The first work in the new series, Co-optation, goes to the core of Woestenborghs’ analysis. It shows a famous scene from Sergei Eisenstein’s classic 1925 film Battleship Potemkin, which depicts the navy mutiny that - in retrospect - was viewed as the first step towards the Russian Revolution. In Woestenborghs’ work, the image has become wallpaper and has to compete with modern, mass-produced designer furniture. The revolution has literally been domesticized.
This fetishizing flirt with destabilising violence can also take on a more personal form. Denise Tyack and Patrick Haemers conducted a series of lethal robberies across Belgium during the 1980s. These were extensively covered by the media that depicted them as a contemporary Bonnie and Clyde, romanticised idols for the unemployed, depressed readership.
But the dynamics of representation can easily work the other way around. Marcus Junius Brutus is easily the least understood historical figure in that respect. He killed Caesar in order to protect the Roman Empire from the latter’s dictatorial ambitions, but instead of being hailed as democracy’s saviour, he is generally branded a traitor. Woestenborghs depicts him behind bars, accompanied by a pack of Dobermans, a breed qualified as both faithful watchdogs and vicious killers.

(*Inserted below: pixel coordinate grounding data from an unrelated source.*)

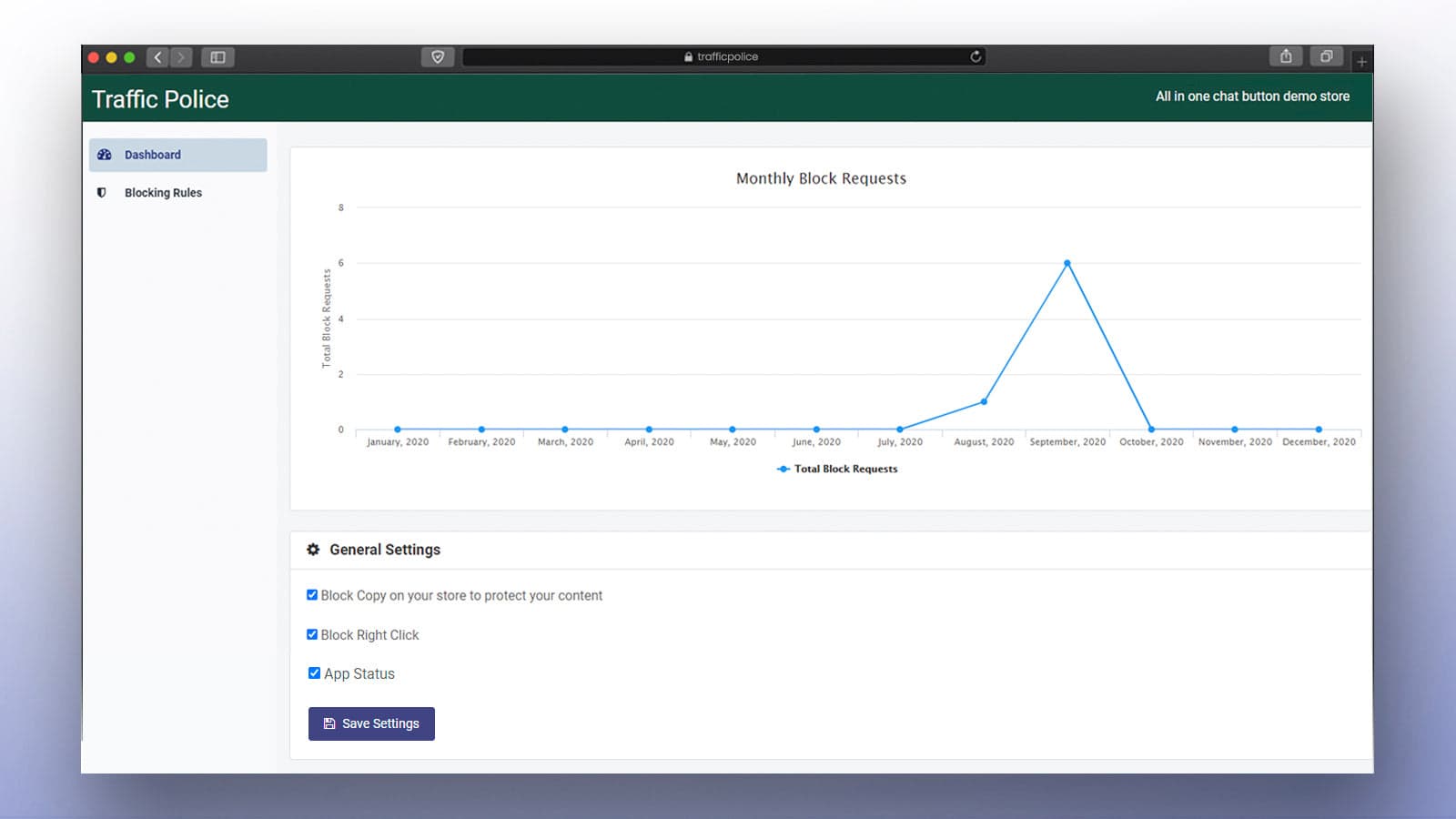This screenshot has height=819, width=1456.
Task: Toggle Total Block Requests legend item
Action: 837,469
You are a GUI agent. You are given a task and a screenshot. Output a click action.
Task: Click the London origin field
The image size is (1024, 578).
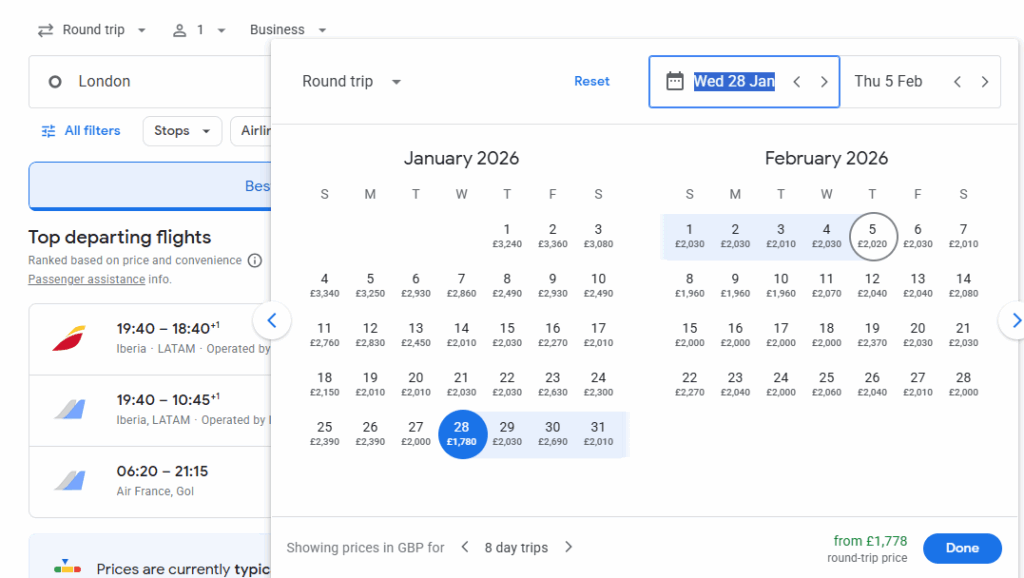click(150, 82)
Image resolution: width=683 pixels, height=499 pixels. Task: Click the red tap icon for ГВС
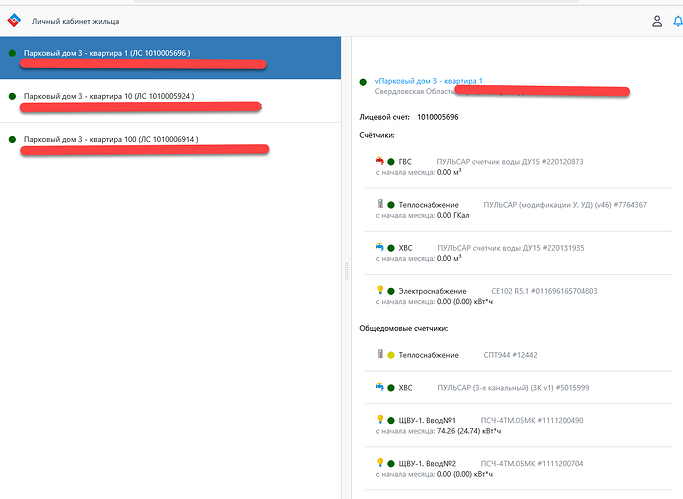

Woestenborghs composes his pictures with painterly intention. But his collage technique, typically involving seven or eight layers of plastic, allows him greater focus than paint. The contrast between the picture’s clarity and the ambiguity it embodies is greatly increased.
Woestenborghs does not shy away from current events either. The series Little Sunny Acts of Violence takes on the recent #MeToo movement. By naming and shaming it is turning the tables on sexual predators, men in powerful positions whose transgressions have been swept under the rug for decades and may even be silently applauded as ‘primal male behaviour’. Instead of joining the choir of politically correct critics, Woestenborghs openly wonders whether women aren’t capable of exactly the same crimes, if given the chance. He compares the power balance to the classic video game Pacman. Roles can switch and the hunter becomes the hunted. It’s all in the game.
Edo Dijksterhuis
Tom Woestenborghs (1978) lives and works in Merkplas, Belgium. He received his Masters Degree Painter at the St. Lucas in Antwerpen. He is a Laureate / postgraduate of the HISK.